Fig 3. Validation of the 293T-RORγt-LBD stable cell lines.

RORγt⁺-293T (RORγt-LBD positive 293T cells) and RORγt^--293T (RORγt-LBD negative 293T cells) stable cells (1x10⁵) were seeded onto 12-well plates and incubated in 1 mL DMEM complete medium overnight. Then the cells were cultured with different concentrations of PMA (100 nM, 10 nM, 1 nM) or DMSO for 4h. The total cell proteins were extracted and luciferase activity was determined (A). The fold changes in luciferase activity compared to the DMSO control were determined when the RORγt⁺-293T and RORγt^--293T cells were cultured with different concentrations of PMA (100 nM, 10 nM, 1 nM) or DMSO (vehicle control) for 4h (B, C). RORγt⁺-293T and RORγt^--293T stable cells (1x10⁵) were seeded onto 12-well plates as above. Then the cells were cultured with different concentrations of PMA (100 nM, 10 nM, 1 nM) or DMSO (vehicle control) for 6h. Total cell proteins were extracted and luciferase activity was determined (D). The fold changes in luciferase activity upon exposure to compounds vs DMSO were determined in RORγt⁺-293T and RORγt^--293Tcells using different concentrations of PMA (100 nM, 10 nM, 1 nM) or DMSO (vehicle control) for 6 h (E, F). The results are shown as mean ± SEM.

Fig 4. Purification of the CD4⁺CD25^- T cells.

Single-cell suspensions from spleens of 12-week-old C57BL/6 were made by crushing the spleen through a cell strainer, and red blood cells (RBCs) were lysed with an RBC lysis buffer. CD4⁺ T cells were then purified using MACS magnetic cell column with a CD4⁺ T cell isolation kit. And about 90% cells were CD4⁺ CD25^- T cell after isolation. The proportion was significantly higher than before separation, which was only about 32%.
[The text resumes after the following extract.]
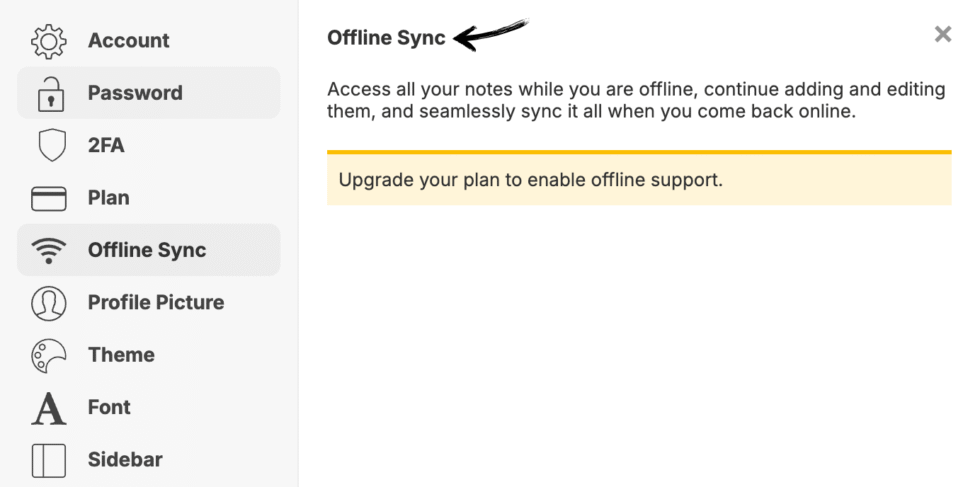Switch to the Plan section
This screenshot has width=980, height=487.
[108, 198]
Fig 5. Three candidate compounds inhibit mouse Th17 cell differentiation.

CD4⁺CD25^- T cells were isolated from spleens of 8–12 week old mice using MACS magnetic cell column with a CD4⁺ T cell isolation kit. CD4⁺CD25^- T cells were cultured under Th17 polarizing conditions with vehicle control and hit compounds (5 μM) as described in the methods section. RORγt (A), IL-17A (B) and IL-17F (C) expression was quantified and normalized to GAPDH. The results are shown as mean ± SEM; ** P< 0.01.
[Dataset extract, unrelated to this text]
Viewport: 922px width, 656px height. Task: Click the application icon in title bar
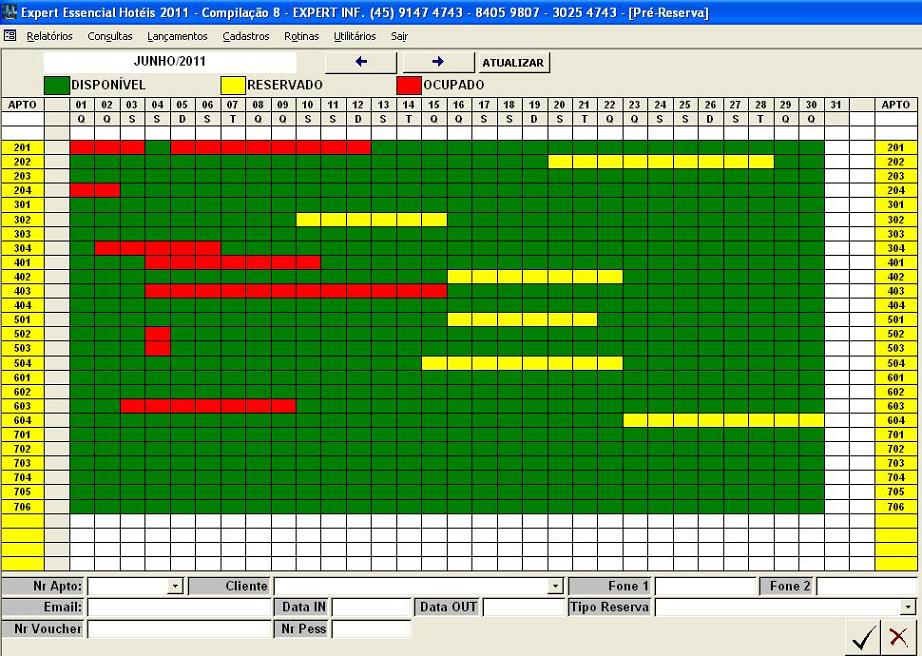9,13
Fig 6. Three tetraazacyclic compounds inhibit IL-17A secretion.

CD4⁺ T cells were cultured under Th17 polarizing conditions and the effect on IL-17A secretion in the supernatant was assessed by enzyme-linked immunosorbent assay (ELISA). The concentrations of IL-17A secreted from Th17 cells in presence of tetraazacyclic compounds at 5 μm or DMSO were determined. The results are shown as mean ± SEM; ** P< 0.01.

Fig 7. EC₅₀ and CC₅₀ of novel tetraazacyclic compounds.
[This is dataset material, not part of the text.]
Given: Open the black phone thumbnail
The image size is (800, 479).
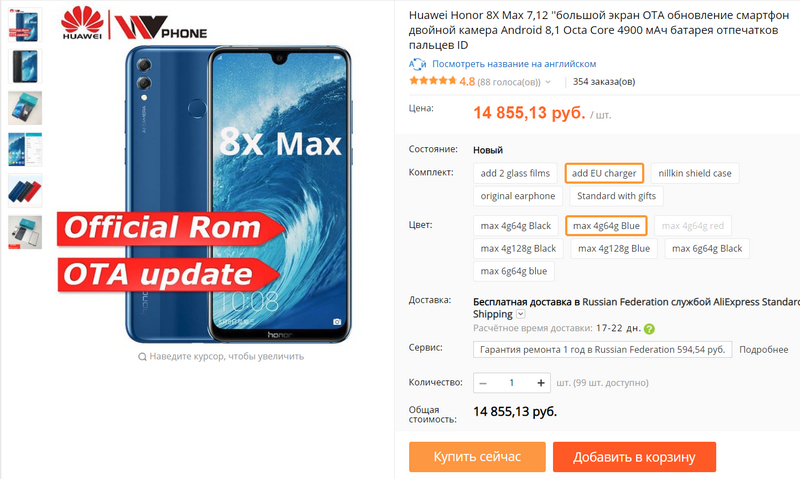Looking at the screenshot, I should point(24,66).
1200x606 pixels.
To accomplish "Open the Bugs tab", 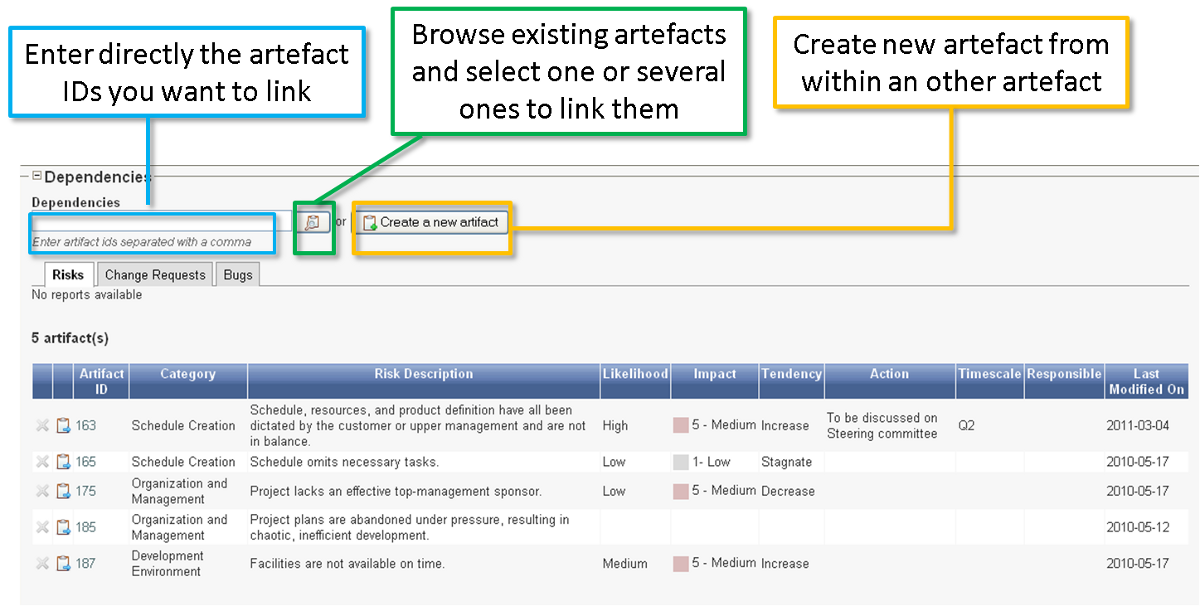I will tap(238, 275).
RORγt⁺-Jurkat cells were seeded onto 96-well round-bottom plates (2x10⁴) overnight and incubated with the compounds titrated at 5-fold gradient final concentrations of 5 μM to 8 nM. 6 h later, relative luciferase activity was recorded to obtain the EC₅₀ values of compounds 7, 11 and 14 (A, B, C, respectively). Jurkat cells (wild type) were seeded onto 96-well round-bottom plates (2x10⁴) overnight and incubated with the compounds at 5-fold gradient concentrations. 48 h treatment later, MTT was added onto 96-well plate and incubated at 37°C for 4 h. MTT was cleaved by live cells to a colored formazan product. After centrifugation (1500rpm, 5min), the supernatant was discarded. 100 μl DMSO was added to dissolve the formazan product and the solution was gently shaken for 10 min. Absorbance at 570 nm wavelength was recorded to identify CC₅₀ values of compounds 7, 11 and 14 (D, E, F, respectively). The results are shown as mean ± SEM.

Fig 8. Inhibition of RORγt activity in 293T cells.

RORγt⁺-293T stable cells were culture in the presence of hit compounds (5 μM) and DMSO (vehicle control) for 6 h. Then the luciferase activity in RORγt⁺-293T cells were recorded. The results can be used as an evaluation marker to denote T cell-specific effects of these tetraazacyclic compounds. The results are shown as mean ± SEM; ** P< 0.001.